TEKS BACAAN:
Tulisan ini menganalisi pengaruh industri galangan kapal Cina dalam implementasi kebijakan poros maritim dunia. Tujuan penulisan ini untuk melihat faktor apa saja yang mempengaruhi terbentuknya kebijakan Poros Maritim dan faktor apa pula yang menggagas terbangunnya industri galangan kapal Cina. Dari kedua faktor di atas, penulis menemukan benang merah antara kepentingan poros maritim Indonesia dan industri galangan kapal Cina dalam kerangka ekonomi-politik global.

PETUNJUK LATIHAN:
**1)** Dalam teks bacaan tentang industri galangan kapal Cina, apa yang ditemukan penulis dari kedua faktor yang dibahas?
**2)** Tuliskan kembali bagian teks bacaan tanpa mengubah satu kata pun, dimulai dari kata-kata yang memuat "Tulisan ini menganalisi" dan berhenti sesudah "kerangka ekonomi-politik global.".
Daftar yang menyusul tidak diperlukan.

DATA HASIL EKSTRAKSI:

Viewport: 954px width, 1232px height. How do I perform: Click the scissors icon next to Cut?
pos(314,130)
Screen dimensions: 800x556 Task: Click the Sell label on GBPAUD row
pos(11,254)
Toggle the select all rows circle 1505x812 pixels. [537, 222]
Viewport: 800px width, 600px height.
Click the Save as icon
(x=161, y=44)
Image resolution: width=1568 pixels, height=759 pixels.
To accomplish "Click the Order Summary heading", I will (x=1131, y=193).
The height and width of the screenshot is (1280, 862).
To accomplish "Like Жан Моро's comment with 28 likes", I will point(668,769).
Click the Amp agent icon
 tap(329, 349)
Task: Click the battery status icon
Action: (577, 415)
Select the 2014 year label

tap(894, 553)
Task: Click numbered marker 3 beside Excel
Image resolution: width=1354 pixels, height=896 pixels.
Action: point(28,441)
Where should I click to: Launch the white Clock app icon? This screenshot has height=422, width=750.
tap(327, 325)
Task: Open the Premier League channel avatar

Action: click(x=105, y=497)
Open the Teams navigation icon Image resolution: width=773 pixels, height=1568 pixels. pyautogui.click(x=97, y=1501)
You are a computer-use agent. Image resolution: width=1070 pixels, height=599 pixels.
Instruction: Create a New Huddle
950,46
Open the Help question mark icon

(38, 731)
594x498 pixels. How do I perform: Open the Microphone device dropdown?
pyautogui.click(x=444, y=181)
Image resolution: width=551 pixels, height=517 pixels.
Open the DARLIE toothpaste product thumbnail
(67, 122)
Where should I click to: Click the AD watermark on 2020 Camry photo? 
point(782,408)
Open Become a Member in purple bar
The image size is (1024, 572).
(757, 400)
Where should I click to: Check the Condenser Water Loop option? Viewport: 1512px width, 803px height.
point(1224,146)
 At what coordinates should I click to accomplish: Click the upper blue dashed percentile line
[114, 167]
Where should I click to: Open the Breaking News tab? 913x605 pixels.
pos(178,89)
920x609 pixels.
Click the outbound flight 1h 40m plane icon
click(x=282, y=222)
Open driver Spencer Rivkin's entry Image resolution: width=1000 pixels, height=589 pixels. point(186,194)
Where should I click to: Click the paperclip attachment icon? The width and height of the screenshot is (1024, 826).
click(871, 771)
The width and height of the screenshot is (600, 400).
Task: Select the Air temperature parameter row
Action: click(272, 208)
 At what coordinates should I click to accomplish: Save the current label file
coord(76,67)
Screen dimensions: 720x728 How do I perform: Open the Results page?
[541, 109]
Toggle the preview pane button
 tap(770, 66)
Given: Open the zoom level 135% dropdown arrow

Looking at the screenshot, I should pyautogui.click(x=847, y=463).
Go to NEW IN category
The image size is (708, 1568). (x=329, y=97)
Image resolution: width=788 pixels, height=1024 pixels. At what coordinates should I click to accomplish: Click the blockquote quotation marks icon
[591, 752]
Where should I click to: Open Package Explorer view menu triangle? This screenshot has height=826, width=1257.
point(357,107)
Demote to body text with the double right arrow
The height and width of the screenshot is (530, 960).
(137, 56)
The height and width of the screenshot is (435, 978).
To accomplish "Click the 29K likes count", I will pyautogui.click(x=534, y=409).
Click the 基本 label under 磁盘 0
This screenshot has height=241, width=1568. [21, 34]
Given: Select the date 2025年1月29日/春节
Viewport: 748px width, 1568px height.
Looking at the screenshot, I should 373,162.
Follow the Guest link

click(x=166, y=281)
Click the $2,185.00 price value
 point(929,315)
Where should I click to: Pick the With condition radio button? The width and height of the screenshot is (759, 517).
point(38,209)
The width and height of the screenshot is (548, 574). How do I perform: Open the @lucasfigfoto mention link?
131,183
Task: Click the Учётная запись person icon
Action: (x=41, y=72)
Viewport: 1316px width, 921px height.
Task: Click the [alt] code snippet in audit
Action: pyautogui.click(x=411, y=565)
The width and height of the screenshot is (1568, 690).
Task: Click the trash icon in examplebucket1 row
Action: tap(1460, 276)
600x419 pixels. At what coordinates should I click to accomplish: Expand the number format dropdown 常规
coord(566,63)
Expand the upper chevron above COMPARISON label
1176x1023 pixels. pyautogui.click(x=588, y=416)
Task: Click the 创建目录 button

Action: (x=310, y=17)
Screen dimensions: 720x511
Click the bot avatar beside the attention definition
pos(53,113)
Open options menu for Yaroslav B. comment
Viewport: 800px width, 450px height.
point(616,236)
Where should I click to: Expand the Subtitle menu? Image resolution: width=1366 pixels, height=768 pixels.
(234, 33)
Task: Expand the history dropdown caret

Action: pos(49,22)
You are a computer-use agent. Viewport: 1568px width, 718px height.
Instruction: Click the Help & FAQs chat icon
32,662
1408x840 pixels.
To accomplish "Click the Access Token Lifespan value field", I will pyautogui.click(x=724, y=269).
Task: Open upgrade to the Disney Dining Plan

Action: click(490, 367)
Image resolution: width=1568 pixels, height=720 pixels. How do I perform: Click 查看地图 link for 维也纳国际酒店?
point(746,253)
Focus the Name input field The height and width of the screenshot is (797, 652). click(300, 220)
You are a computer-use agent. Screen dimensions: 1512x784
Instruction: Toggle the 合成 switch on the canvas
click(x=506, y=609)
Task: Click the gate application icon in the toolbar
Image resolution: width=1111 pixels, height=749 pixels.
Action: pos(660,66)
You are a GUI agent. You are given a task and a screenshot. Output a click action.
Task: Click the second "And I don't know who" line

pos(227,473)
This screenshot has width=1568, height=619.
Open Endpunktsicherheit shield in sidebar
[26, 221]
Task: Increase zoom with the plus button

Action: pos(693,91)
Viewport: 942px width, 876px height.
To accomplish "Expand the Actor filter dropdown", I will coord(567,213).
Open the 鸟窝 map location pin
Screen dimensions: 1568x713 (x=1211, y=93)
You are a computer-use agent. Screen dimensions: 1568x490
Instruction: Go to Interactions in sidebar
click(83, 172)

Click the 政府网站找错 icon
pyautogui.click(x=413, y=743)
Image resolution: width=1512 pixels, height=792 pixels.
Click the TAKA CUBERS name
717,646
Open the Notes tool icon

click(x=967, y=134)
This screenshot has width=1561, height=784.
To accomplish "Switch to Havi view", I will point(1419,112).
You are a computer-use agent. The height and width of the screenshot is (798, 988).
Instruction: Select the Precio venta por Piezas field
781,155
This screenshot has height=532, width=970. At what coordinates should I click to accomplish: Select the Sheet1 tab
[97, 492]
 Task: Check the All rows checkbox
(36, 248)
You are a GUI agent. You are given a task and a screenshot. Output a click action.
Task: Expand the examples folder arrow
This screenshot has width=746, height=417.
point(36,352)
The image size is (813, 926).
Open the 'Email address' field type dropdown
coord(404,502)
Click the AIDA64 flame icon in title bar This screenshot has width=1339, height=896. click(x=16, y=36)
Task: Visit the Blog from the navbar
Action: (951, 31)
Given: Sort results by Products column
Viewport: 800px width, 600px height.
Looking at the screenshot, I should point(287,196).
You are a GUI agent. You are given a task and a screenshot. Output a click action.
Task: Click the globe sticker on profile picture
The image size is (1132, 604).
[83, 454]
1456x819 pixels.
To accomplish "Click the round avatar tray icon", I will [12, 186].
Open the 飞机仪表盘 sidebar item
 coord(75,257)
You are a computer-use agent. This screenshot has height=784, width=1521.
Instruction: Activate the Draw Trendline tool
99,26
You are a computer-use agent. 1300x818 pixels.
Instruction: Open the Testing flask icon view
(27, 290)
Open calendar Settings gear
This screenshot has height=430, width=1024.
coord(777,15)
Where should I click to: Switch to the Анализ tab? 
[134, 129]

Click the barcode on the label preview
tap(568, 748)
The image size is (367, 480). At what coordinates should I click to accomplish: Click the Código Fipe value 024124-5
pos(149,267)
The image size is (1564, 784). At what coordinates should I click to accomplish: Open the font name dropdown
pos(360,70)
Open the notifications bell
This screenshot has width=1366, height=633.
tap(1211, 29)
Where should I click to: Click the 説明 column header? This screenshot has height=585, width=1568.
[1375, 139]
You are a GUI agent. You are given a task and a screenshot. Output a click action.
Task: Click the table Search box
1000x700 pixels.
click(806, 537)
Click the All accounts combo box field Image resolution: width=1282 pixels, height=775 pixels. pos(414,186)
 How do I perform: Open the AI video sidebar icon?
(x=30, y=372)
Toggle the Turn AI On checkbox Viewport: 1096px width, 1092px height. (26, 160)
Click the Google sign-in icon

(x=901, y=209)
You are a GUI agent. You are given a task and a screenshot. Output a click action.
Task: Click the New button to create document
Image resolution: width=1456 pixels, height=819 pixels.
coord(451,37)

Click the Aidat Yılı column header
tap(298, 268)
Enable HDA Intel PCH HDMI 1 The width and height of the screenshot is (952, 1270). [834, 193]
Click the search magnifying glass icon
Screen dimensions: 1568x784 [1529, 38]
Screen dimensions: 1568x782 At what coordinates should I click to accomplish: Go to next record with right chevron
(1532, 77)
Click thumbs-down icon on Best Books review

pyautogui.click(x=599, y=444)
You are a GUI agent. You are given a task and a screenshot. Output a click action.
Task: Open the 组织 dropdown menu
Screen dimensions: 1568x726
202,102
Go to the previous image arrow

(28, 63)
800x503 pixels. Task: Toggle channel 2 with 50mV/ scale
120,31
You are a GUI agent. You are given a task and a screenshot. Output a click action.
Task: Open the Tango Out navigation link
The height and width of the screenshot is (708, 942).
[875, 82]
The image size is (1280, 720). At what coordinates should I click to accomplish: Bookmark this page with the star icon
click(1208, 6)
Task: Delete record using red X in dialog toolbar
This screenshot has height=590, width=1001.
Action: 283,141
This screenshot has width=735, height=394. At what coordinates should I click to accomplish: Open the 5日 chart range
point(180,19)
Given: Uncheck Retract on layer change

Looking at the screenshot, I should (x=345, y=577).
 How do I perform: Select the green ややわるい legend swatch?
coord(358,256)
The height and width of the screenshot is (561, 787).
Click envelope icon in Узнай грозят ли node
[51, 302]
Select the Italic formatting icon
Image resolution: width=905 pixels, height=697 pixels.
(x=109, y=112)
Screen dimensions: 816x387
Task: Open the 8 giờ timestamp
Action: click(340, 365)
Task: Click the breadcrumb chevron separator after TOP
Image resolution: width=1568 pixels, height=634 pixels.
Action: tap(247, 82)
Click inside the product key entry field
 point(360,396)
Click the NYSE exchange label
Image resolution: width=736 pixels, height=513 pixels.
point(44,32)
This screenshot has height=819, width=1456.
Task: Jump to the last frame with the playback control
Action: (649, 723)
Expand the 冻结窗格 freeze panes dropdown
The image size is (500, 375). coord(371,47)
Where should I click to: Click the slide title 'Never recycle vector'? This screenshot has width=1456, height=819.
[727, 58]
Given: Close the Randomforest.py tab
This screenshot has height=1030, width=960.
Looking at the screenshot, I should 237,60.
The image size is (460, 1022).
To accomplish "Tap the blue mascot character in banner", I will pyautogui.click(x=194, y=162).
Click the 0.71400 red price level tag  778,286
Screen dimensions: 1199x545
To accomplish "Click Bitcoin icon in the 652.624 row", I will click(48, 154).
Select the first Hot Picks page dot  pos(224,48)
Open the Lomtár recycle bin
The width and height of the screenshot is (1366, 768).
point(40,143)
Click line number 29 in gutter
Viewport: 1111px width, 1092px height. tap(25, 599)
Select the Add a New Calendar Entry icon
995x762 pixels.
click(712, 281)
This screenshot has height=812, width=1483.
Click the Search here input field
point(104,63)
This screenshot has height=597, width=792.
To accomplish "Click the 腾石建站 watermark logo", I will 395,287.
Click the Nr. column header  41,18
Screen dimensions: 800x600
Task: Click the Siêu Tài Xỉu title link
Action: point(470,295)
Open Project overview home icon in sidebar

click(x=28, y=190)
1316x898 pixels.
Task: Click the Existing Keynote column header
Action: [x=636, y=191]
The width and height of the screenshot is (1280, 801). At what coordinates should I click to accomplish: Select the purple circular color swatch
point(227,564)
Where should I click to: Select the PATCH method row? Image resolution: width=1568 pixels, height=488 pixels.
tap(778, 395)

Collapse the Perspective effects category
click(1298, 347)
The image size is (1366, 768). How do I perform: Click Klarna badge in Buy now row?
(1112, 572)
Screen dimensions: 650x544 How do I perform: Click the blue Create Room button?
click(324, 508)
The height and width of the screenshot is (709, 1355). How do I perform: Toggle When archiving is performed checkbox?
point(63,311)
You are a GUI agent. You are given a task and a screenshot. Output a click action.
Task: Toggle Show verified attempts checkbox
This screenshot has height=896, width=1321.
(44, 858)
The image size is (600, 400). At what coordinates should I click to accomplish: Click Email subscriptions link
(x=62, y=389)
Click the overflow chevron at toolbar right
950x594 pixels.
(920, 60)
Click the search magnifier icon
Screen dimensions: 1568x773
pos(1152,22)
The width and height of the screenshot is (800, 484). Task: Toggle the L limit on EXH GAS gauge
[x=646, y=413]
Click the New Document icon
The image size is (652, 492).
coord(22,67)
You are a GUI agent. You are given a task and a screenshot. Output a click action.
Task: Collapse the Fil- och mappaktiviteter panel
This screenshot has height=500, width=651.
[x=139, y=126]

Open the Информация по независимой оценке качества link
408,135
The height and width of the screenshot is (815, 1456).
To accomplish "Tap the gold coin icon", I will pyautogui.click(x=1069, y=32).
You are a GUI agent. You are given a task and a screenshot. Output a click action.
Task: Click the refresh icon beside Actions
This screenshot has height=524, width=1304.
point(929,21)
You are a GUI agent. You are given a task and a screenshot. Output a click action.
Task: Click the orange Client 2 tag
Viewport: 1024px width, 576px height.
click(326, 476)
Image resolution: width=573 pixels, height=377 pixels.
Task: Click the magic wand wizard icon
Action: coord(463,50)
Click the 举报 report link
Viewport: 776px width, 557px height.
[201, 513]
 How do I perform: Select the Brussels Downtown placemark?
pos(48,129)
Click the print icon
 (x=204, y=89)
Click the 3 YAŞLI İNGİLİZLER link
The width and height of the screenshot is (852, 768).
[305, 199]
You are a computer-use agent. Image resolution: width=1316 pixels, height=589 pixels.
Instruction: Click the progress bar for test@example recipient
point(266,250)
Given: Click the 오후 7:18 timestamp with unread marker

JAWABAN TUGAS:
**1)** Penulis menemukan benang merah antara kepentingan poros maritim Indonesia dan industri galangan kapal Cina dalam kerangka ekonomi-politik global.

**2)**
Tulisan ini menganalisi pengaruh industri galangan kapal Cina dalam implementasi kebijakan poros maritim dunia. Tujuan penulisan ini untuk melihat faktor apa saja yang mempengaruhi terbentuknya kebijakan Poros Maritim dan faktor apa pula yang menggagas terbangunnya industri galangan kapal Cina. Dari kedua faktor di atas, penulis menemukan benang merah antara kepentingan poros maritim Indonesia dan industri galangan kapal Cina dalam kerangka ekonomi-politik global.